### EXCERTO
- - -

Leituras
de Camões no Tempo dos Filipes
«(…)
Precisamos de coligir alguns dados: recapitulados ou dispostos em cadeia,
iluminam-se mutuamente e ajudam a pensar. Desde logo, fala por si o dinamismo
de impressores e livreiros: a abundância da oferta patenteia a intensidade da
procura. Em Portugal, depois da editio
princeps d’Os Lusíadas (1572), vieram as de 1584, 1591,
1597, 1609, 1612, 1613, 1626, 1631, 1633. A estas somou-se a publicaçáo da lírica (1595, 1598, 1607, 1614, 1616,
1621, 1629, 1632),a de textos de
teatro (1587, 1615, 1616) e a da epistolografia,
com as duas cartas em prosa divulgadas a partir das Rimas de 1598 e o
dramático fragmento transcrito na dedicatória d’Os Lusíadas saídos dos
prelos em 1626 (verão todos que fui tão afeiçoado a minha pátria, que não só me
contentei de morrer nela, mas de morrer com ela). O que impressiona não é
apenas o número e o ritmo da actividade tipográfica, que abranda cerca de 1630,
verosimilmente por saturação do mercado. Além da quantidade e da frequência das
edições, significativo, não menos, é o que nelas se integra e o que delas se
exclui. À margem da frenética caça de novidades cultivada em torno de Camões,
o corpus das cartas foi o único a
permanecer magro e estável, numa contenção que só um cuidado de decoro pode
explicar. Missivas desbragadas, com relatos da estúrdia lisboeta, vieram a lume
no século XX, não antes. E nem estariam perdidas. Tê-las-á votado ao ostracismo
um consensual e duradouro propósito de não ferir a dignidade do ícone que um
título cedo consagrara: o príncipe dos
poetas heroicos Portugueses.

- - -

### EXERCÍCIO CURTO 1
Formata como lista numerada as linhas da listagem, começando na que contém "The width and" e terminando na que contém "point(423,782)", sem linhas em branco e sem as imagens.

- - -

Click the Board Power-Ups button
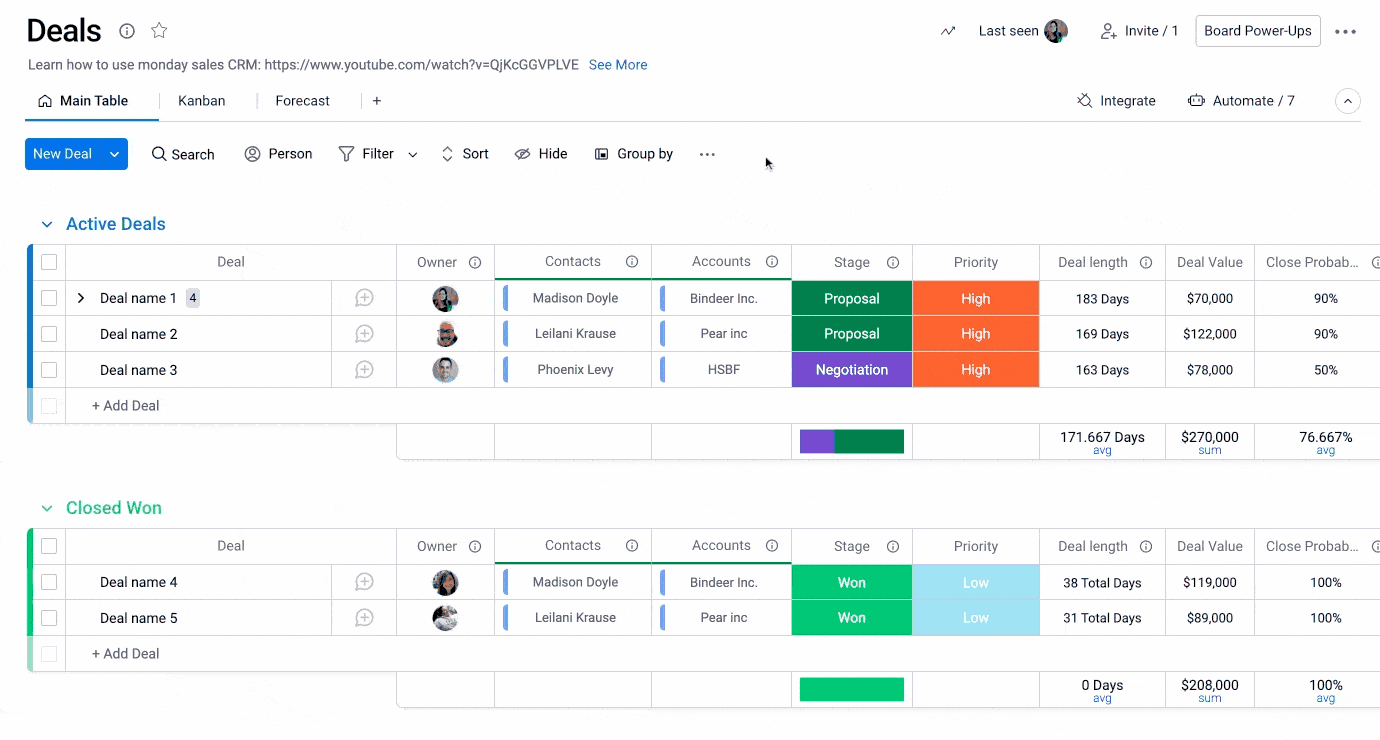 (x=1257, y=31)
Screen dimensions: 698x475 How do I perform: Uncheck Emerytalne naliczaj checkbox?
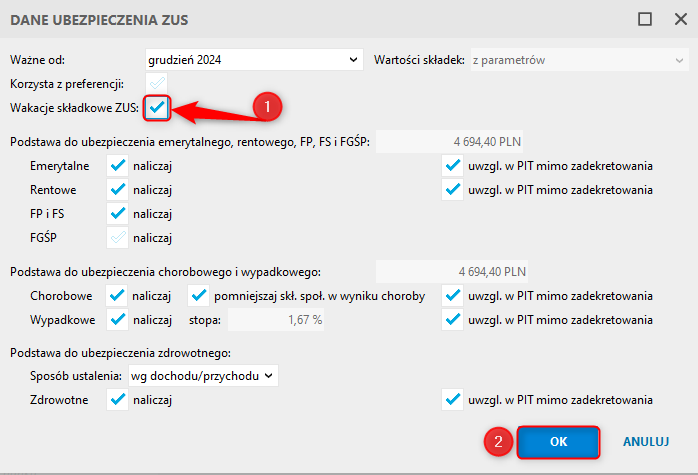(x=118, y=166)
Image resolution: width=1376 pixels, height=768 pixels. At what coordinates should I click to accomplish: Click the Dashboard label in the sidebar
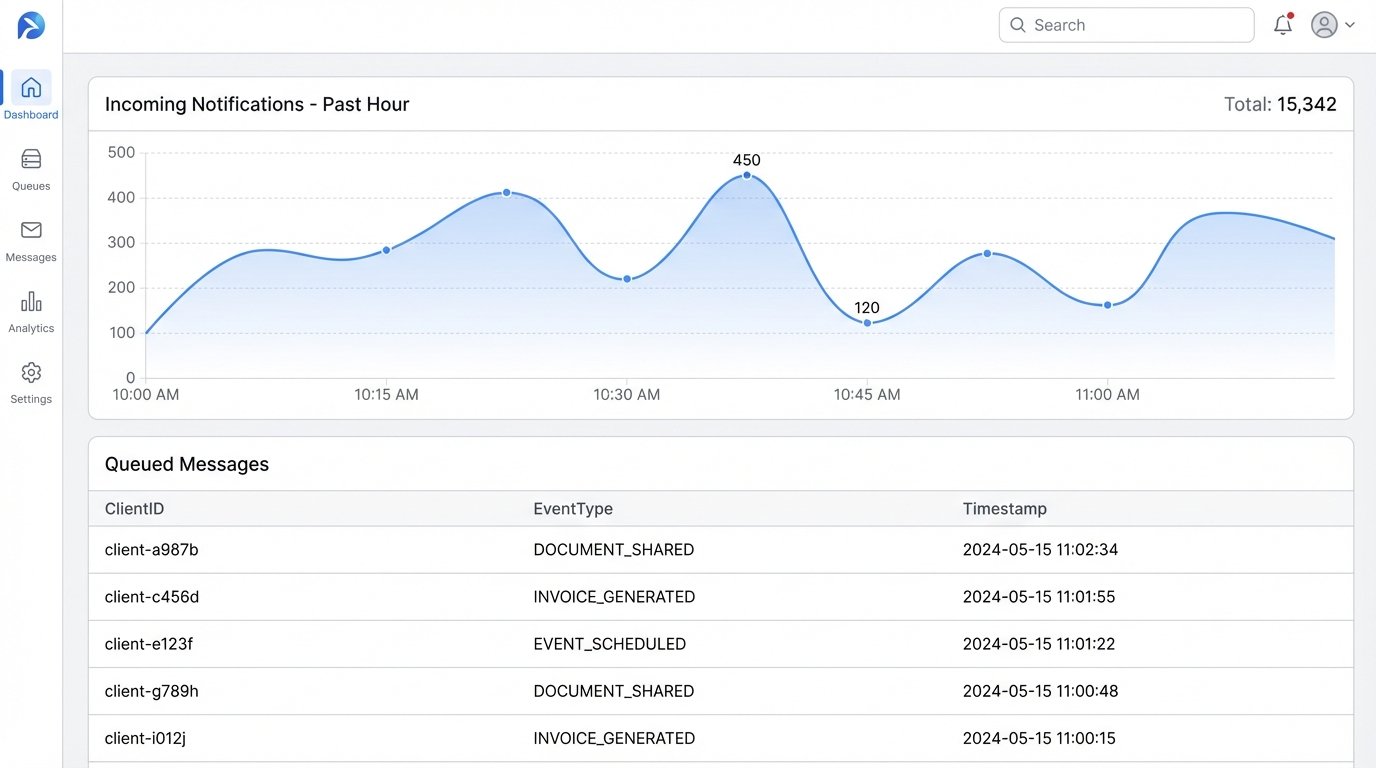[30, 114]
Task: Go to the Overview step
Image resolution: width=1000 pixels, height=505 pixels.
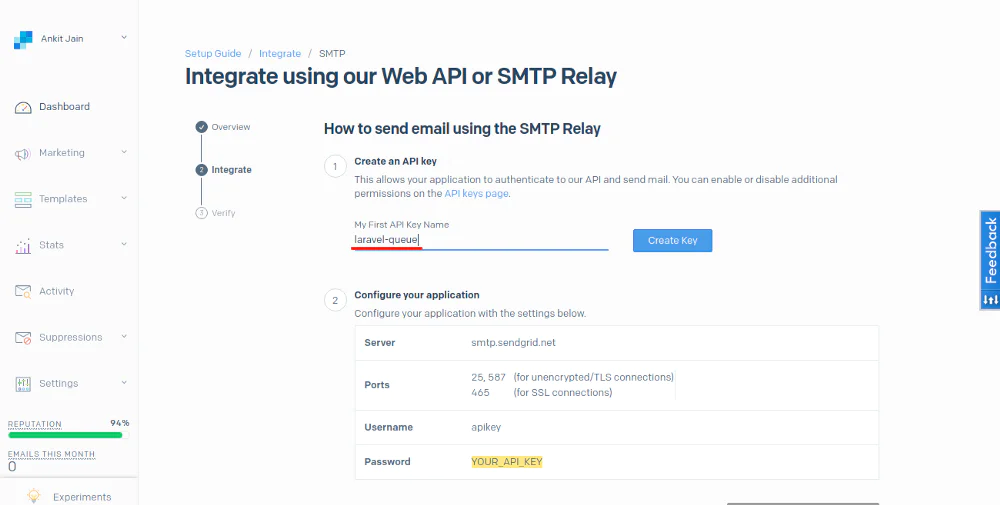Action: (230, 127)
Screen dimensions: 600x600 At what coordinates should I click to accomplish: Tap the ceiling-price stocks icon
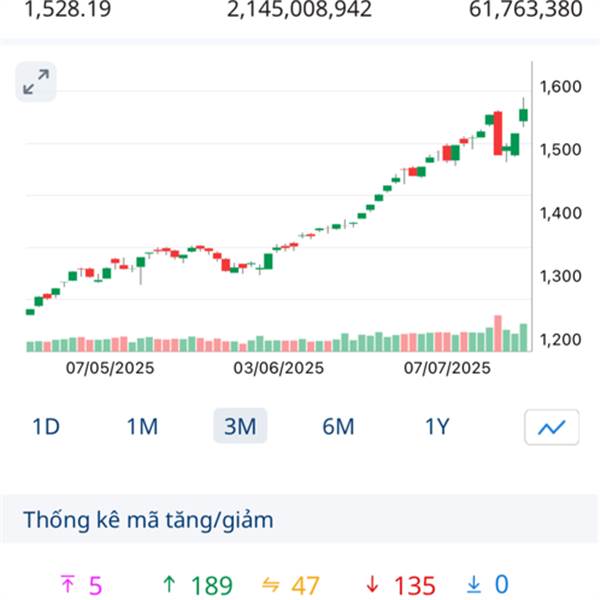(68, 584)
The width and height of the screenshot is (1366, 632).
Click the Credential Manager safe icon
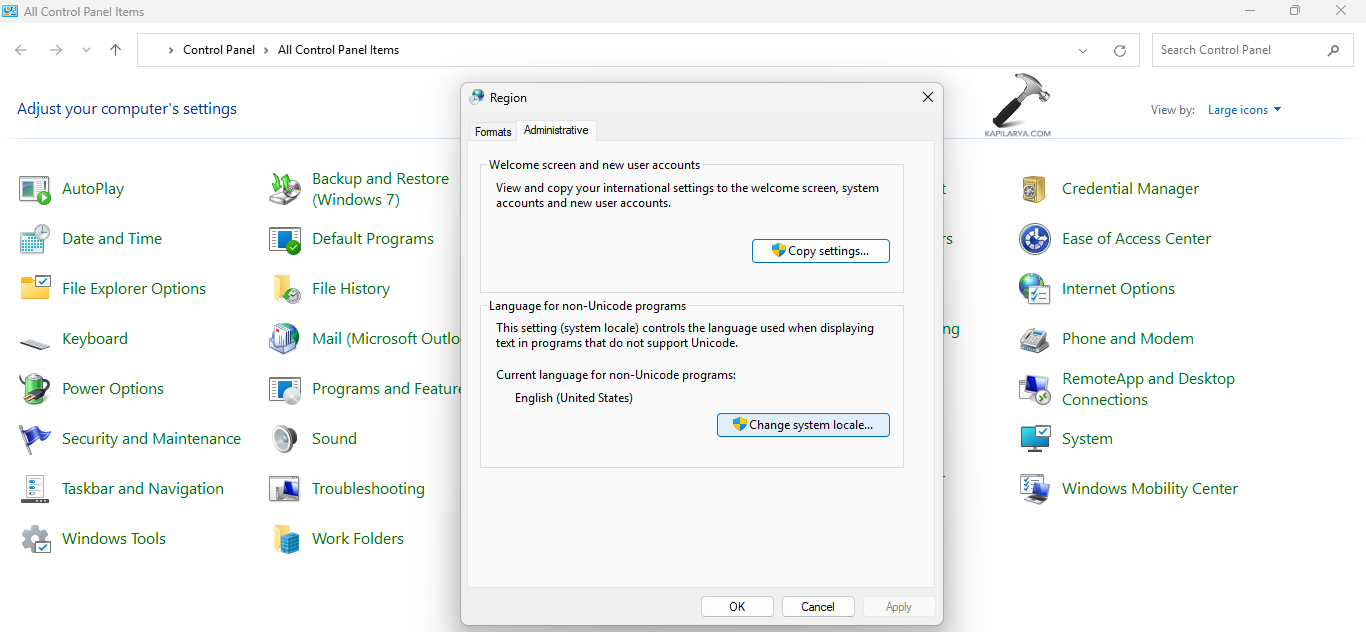click(x=1034, y=189)
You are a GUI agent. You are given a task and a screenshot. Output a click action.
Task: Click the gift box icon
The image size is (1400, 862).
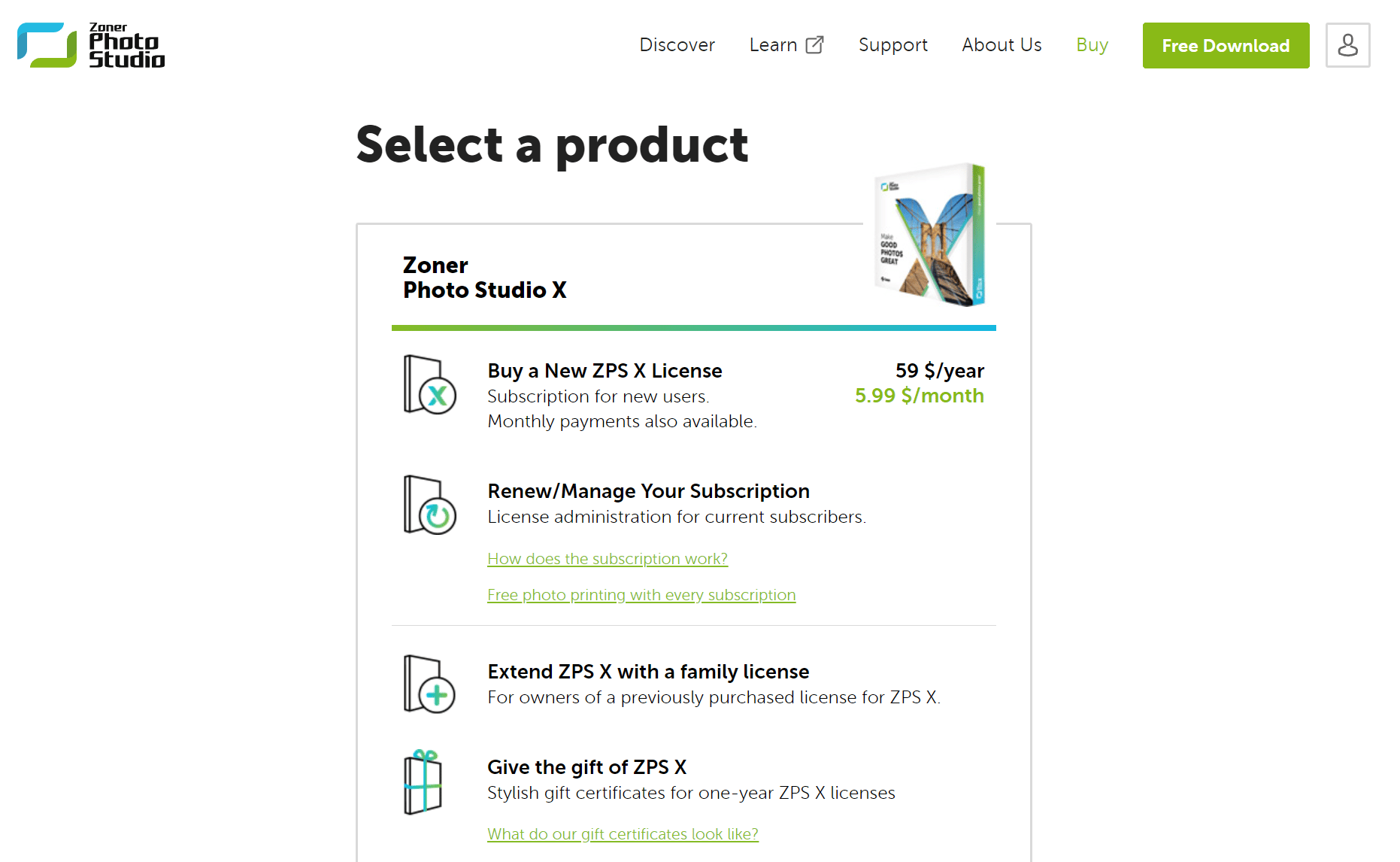point(423,782)
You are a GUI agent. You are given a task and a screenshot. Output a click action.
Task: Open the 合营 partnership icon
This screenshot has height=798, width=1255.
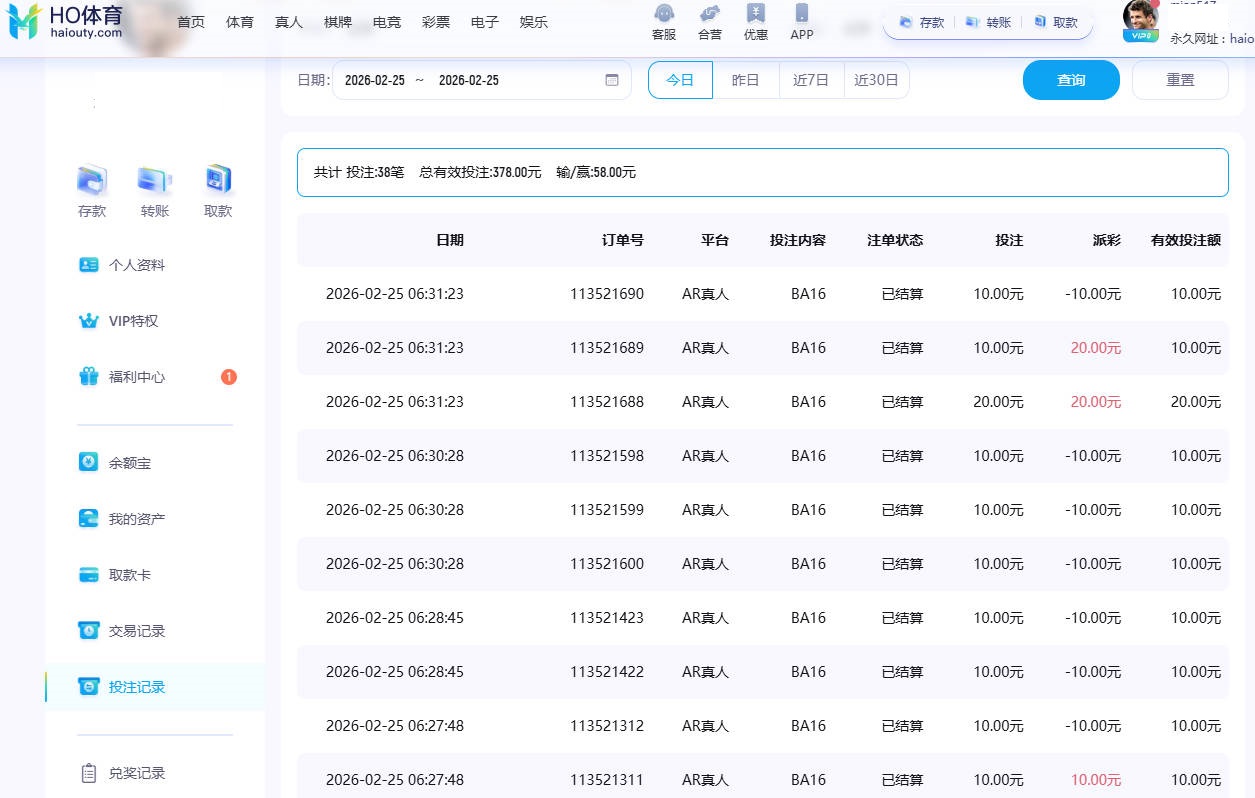click(x=709, y=15)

- - -

### EXERCÍCIO CURTO 2
Responde com base no excerto sobre as leituras de Camões:
(a) Em que ano saiu a editio princeps d'Os Lusíadas?
(b) Por volta de que ano abrandou a actividade tipográfica?
(c) Em que século vieram a lume as missivas desbragadas?

### SOLUÇÃO COMPLETA 1
1. The width and height of the screenshot is (1366, 632).
2. Click the Credential Manager safe icon
3. click(x=1034, y=189)
4. You are a GUI agent. You are given a task and a screenshot. Output a click action.
5. Task: Click the gift box icon
6. The image size is (1400, 862).
7. point(423,782)

### SOLUÇÃO COMPLETA 2
(a) Em 1572.
(b) Cerca de 1630.
(c) No século XX.